#### [Exercise directions]
Every line that holds the word "under" needs to be copied from the data below.

#### [Material for this exercise]
******************************

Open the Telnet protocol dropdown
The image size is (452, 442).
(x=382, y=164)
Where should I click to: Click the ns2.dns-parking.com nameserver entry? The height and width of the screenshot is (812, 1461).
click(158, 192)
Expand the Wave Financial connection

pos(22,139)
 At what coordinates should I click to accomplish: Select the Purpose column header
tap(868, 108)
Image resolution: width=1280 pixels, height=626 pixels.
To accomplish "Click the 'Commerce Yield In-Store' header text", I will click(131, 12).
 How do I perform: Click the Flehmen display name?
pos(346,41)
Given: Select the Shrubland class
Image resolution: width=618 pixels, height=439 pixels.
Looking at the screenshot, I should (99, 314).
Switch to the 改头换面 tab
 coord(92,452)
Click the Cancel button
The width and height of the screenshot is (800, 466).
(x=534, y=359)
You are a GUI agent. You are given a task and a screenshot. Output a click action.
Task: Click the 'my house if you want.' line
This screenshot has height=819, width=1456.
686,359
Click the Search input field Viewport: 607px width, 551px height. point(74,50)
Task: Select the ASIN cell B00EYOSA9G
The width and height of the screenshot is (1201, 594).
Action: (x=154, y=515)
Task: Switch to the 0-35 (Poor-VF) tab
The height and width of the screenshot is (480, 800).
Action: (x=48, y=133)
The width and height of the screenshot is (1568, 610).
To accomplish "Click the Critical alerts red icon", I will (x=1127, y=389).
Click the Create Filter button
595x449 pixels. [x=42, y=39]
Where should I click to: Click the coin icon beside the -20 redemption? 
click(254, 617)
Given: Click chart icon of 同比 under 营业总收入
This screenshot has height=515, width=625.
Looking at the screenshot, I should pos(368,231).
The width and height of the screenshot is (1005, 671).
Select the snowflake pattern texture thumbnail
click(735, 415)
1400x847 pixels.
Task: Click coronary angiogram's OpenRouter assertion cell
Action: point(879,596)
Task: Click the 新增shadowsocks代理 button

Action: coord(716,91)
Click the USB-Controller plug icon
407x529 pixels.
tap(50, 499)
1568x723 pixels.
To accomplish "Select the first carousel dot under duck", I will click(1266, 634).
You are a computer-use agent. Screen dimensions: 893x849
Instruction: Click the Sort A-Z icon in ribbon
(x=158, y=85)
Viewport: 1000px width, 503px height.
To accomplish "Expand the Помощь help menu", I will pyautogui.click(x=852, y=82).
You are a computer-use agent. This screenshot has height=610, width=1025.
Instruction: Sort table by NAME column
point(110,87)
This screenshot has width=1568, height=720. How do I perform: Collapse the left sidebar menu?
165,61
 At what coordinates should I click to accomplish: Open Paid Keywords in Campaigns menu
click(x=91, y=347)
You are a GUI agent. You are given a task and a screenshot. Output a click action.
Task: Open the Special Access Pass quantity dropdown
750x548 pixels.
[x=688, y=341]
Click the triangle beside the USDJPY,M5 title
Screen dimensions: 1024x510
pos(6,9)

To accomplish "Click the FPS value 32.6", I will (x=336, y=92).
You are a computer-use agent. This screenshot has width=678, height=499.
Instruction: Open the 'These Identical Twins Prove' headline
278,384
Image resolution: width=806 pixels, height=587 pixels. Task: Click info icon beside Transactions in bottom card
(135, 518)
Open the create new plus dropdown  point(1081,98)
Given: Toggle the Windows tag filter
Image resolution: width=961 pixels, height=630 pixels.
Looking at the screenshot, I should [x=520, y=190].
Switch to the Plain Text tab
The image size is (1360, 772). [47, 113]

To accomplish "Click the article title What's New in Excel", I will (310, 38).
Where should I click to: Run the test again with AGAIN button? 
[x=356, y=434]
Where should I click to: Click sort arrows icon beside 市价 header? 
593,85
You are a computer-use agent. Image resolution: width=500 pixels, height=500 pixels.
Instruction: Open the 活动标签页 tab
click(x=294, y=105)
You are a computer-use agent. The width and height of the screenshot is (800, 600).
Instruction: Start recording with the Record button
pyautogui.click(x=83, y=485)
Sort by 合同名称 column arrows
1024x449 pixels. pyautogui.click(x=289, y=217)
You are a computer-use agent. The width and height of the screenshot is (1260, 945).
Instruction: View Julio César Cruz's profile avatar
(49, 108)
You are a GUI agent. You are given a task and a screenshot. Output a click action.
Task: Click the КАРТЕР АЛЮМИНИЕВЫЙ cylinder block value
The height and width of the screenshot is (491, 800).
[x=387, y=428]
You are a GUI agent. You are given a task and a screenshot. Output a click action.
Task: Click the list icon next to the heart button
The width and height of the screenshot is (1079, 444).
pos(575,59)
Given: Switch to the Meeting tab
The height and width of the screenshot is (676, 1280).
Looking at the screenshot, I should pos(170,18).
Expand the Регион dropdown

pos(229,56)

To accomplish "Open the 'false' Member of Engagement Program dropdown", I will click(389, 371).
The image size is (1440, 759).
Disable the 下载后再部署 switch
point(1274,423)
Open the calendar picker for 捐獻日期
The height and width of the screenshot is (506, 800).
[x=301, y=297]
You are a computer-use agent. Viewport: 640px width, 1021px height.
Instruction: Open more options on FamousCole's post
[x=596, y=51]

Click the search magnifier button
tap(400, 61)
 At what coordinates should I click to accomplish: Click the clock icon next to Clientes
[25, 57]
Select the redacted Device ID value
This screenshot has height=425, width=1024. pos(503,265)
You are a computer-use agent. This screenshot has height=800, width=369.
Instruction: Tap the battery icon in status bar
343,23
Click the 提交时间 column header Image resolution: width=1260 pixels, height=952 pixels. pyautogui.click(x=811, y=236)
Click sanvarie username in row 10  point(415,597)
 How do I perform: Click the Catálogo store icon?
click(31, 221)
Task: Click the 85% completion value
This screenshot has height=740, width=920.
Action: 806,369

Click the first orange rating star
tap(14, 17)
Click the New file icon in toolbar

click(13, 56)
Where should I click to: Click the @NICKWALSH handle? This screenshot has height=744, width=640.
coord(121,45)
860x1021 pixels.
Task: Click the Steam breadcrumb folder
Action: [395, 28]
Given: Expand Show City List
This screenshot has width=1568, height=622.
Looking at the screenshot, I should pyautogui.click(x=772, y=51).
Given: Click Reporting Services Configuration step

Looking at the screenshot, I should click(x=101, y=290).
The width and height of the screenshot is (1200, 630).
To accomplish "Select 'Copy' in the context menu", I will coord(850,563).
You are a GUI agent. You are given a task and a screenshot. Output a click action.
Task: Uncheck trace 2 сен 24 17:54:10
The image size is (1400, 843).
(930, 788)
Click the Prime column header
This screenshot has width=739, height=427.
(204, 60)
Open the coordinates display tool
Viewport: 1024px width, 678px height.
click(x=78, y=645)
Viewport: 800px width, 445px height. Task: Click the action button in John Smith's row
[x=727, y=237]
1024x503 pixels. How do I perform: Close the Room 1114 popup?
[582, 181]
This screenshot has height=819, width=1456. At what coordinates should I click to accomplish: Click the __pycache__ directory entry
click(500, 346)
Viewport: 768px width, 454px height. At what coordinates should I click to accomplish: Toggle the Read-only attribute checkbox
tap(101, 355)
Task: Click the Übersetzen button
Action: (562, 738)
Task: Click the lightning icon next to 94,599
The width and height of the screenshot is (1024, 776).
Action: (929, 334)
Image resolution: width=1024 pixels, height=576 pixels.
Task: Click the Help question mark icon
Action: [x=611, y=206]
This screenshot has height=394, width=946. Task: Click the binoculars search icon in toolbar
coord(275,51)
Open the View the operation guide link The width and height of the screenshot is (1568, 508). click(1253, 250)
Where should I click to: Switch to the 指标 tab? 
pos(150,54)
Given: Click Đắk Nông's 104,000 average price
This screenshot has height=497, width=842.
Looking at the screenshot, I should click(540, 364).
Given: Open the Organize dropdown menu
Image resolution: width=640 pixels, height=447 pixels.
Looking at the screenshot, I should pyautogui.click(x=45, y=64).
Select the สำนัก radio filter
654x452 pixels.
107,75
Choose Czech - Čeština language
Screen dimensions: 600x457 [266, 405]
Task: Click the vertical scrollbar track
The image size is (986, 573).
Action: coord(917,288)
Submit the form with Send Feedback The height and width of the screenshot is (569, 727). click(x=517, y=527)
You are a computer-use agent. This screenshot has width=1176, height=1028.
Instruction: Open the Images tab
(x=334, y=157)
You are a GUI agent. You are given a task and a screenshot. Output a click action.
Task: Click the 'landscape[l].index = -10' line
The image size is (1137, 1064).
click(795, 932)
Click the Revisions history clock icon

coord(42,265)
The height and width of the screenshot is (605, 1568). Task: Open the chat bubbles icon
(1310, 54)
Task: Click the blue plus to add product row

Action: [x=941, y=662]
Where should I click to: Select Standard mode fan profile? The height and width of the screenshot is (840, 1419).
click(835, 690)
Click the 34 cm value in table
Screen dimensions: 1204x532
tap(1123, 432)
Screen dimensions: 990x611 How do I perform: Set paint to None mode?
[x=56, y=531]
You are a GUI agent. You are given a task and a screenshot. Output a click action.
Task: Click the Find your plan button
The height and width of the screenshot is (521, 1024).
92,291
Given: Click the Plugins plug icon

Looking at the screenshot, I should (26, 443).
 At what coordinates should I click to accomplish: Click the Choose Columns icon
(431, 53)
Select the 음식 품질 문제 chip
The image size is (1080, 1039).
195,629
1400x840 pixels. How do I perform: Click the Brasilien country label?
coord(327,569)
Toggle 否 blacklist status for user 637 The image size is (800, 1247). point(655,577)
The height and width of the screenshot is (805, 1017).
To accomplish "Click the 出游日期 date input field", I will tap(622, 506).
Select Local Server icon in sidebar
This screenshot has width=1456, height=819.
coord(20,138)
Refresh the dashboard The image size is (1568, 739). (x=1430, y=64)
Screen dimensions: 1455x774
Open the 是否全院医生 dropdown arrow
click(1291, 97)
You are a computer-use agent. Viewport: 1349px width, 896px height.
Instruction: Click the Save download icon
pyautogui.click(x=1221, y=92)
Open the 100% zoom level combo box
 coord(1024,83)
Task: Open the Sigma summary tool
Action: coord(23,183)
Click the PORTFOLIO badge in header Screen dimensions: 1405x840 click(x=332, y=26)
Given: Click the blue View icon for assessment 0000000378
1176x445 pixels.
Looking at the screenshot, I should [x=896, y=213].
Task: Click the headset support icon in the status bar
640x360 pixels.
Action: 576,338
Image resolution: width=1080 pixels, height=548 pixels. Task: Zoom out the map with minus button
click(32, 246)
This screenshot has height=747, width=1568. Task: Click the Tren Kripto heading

******************************

#### [Solution below]
Given: Click chart icon of 同比 under 营业总收入
To accomplish "Select the first carousel dot under duck", I will click(1266, 634).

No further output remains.